* **TASK TO CARRY OUT**: Below are the records; output them exactly from the first line through the line with "Task: Click Manage", stopping there.

* **DATA FOR REVIEW**:
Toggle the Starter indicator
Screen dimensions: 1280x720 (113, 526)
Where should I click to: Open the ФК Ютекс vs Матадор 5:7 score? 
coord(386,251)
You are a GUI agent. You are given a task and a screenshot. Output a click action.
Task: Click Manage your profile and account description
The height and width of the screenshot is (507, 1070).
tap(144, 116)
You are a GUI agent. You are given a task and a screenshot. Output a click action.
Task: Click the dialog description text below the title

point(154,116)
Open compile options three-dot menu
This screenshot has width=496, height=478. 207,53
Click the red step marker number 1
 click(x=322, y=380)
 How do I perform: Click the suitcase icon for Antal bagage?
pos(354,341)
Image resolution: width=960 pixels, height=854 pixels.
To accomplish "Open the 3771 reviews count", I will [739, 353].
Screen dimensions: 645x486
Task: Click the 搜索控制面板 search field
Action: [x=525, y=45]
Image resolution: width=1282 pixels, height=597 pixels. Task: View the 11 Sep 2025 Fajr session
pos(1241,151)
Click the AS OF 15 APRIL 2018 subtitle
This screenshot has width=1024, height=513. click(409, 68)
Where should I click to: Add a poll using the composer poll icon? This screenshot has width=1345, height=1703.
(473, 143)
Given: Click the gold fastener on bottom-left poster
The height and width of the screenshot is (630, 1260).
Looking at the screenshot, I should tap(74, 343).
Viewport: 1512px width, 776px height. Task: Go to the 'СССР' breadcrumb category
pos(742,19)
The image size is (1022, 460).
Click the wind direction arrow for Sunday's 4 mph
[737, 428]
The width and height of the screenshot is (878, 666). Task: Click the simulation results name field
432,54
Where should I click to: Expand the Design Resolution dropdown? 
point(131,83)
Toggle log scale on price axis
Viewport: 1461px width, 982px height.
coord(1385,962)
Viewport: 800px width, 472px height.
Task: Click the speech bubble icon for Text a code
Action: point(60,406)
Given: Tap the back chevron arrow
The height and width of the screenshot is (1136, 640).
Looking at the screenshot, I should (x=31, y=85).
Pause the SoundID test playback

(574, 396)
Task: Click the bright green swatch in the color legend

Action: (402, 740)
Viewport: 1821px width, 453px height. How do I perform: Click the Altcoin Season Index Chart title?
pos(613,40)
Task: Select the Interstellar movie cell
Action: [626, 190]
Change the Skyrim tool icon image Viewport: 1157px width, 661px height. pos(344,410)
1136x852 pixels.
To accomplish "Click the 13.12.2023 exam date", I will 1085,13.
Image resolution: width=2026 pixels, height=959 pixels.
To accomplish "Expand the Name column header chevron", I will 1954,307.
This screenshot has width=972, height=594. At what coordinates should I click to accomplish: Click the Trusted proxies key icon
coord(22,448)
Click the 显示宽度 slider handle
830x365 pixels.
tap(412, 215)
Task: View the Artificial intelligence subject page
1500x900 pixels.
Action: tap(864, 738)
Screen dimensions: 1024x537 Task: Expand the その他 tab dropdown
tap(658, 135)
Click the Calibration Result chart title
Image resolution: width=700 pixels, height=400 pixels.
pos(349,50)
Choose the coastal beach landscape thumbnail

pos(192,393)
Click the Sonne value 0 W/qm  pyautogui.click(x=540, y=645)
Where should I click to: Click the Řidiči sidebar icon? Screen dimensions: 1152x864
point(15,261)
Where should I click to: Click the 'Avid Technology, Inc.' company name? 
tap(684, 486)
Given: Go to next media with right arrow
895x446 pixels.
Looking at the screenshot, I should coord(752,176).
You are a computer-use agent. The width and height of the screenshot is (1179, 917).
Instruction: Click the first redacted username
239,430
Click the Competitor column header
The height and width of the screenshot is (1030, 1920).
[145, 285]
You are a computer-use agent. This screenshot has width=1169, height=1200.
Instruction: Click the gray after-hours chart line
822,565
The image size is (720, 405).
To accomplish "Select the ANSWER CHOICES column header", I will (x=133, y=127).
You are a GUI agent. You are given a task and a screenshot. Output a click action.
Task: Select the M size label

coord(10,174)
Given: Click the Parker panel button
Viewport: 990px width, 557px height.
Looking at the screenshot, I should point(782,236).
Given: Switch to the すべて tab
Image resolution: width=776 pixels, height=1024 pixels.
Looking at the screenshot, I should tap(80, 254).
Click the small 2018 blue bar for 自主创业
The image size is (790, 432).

* **RESULT OF THE TASK**:
Toggle the Starter indicator
Screen dimensions: 1280x720 (113, 526)
Where should I click to: Open the ФК Ютекс vs Матадор 5:7 score? 
coord(386,251)
You are a GUI agent. You are given a task and a screenshot. Output a click action.
Task: Click Manage your profile and account description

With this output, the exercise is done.